## Task goal
Locate each line in the records below that includes the word "button", and copy every such line in full.

## Provided material
──────
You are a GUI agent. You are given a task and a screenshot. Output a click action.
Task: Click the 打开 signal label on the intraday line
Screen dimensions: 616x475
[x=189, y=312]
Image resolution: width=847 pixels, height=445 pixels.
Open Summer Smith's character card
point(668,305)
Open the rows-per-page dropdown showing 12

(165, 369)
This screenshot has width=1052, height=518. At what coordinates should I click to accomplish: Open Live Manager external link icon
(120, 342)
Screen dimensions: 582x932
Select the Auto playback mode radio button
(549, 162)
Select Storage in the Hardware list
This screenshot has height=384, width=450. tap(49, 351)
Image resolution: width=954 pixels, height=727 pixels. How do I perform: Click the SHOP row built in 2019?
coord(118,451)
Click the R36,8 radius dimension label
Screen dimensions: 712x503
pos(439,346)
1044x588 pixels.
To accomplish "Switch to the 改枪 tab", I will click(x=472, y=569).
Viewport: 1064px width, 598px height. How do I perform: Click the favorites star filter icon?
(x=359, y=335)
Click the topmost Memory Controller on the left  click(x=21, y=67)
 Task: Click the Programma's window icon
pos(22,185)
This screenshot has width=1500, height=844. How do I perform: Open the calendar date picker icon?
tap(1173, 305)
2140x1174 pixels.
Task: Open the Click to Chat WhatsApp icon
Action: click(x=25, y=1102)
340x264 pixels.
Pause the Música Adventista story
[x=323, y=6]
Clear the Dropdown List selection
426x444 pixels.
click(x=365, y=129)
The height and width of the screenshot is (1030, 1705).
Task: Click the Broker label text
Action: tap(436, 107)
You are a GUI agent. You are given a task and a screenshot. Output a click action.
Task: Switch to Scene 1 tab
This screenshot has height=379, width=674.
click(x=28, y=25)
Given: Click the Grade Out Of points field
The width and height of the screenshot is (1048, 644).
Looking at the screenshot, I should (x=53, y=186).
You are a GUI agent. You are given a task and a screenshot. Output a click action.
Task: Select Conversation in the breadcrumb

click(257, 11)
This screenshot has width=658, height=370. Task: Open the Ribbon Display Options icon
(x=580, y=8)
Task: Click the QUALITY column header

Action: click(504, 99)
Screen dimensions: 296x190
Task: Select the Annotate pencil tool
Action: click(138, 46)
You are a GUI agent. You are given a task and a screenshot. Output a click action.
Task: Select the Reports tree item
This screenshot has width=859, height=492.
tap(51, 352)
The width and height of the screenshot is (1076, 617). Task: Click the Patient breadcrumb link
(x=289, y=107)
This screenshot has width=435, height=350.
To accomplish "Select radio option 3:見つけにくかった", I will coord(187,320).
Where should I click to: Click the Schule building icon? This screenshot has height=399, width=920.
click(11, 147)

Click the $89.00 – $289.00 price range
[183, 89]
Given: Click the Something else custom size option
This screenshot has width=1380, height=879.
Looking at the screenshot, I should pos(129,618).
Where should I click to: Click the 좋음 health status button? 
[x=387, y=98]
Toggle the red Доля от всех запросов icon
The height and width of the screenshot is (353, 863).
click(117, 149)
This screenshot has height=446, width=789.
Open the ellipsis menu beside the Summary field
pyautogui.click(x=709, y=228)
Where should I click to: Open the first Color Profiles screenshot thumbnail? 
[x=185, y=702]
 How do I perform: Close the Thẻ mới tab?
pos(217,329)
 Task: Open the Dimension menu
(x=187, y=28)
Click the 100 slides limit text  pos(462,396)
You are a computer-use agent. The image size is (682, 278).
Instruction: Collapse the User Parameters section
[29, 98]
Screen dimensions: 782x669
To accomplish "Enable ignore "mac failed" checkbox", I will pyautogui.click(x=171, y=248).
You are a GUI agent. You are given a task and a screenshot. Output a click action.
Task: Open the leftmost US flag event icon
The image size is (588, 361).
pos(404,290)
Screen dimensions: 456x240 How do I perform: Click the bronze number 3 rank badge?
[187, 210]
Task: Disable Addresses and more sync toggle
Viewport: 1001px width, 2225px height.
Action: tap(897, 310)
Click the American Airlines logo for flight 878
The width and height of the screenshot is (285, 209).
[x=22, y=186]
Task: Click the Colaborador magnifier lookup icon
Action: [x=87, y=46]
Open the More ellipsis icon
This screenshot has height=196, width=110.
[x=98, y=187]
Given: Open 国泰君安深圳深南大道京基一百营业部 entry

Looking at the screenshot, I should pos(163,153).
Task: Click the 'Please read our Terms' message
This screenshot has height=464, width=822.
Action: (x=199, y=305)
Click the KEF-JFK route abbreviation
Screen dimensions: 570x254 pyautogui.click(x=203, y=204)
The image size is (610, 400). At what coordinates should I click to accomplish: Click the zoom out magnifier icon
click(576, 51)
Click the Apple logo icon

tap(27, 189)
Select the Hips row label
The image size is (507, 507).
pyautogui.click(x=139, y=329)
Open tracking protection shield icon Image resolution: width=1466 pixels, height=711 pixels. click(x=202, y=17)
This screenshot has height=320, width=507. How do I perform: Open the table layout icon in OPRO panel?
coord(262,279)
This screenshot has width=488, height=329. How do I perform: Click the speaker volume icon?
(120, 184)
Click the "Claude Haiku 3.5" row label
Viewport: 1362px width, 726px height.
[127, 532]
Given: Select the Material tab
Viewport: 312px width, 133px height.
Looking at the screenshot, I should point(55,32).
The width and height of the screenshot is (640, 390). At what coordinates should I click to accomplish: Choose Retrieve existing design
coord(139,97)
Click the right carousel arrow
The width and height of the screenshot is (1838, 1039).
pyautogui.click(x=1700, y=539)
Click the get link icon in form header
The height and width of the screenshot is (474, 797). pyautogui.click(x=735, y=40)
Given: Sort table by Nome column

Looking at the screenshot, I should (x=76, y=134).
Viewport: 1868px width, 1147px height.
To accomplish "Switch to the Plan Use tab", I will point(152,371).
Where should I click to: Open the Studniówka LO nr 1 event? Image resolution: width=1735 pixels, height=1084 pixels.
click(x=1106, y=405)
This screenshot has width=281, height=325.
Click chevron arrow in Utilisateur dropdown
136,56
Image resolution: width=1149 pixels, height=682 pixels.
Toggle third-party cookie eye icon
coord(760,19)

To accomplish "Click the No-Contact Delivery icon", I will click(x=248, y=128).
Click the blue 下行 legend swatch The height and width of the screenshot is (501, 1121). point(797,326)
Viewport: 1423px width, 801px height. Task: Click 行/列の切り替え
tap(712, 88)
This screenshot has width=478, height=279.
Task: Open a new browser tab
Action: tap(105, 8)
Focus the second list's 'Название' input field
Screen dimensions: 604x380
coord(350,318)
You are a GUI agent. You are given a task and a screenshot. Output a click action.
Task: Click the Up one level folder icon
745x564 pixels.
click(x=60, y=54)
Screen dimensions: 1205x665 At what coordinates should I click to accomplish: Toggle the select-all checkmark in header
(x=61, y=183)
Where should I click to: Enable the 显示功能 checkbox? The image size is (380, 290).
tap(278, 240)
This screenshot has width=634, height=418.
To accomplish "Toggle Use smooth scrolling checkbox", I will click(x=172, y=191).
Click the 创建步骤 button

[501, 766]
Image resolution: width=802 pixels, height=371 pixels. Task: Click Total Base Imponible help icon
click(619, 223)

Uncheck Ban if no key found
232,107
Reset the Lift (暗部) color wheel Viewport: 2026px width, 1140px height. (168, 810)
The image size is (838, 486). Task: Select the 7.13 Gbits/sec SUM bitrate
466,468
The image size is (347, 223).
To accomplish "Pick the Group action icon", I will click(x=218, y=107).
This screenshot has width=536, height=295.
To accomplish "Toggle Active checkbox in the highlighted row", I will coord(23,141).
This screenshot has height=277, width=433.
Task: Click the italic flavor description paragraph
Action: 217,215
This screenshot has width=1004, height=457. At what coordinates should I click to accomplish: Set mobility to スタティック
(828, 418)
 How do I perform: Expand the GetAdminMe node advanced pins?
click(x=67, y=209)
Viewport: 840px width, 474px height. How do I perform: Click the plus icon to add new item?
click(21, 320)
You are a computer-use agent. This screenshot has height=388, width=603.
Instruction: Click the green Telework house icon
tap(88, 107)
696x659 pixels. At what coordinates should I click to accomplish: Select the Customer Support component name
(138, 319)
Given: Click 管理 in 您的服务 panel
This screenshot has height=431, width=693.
──────
## Solution for this exercise
Select the Auto playback mode radio button
Where should I click to: Click the 좋음 health status button? 
Click the 创建步骤 button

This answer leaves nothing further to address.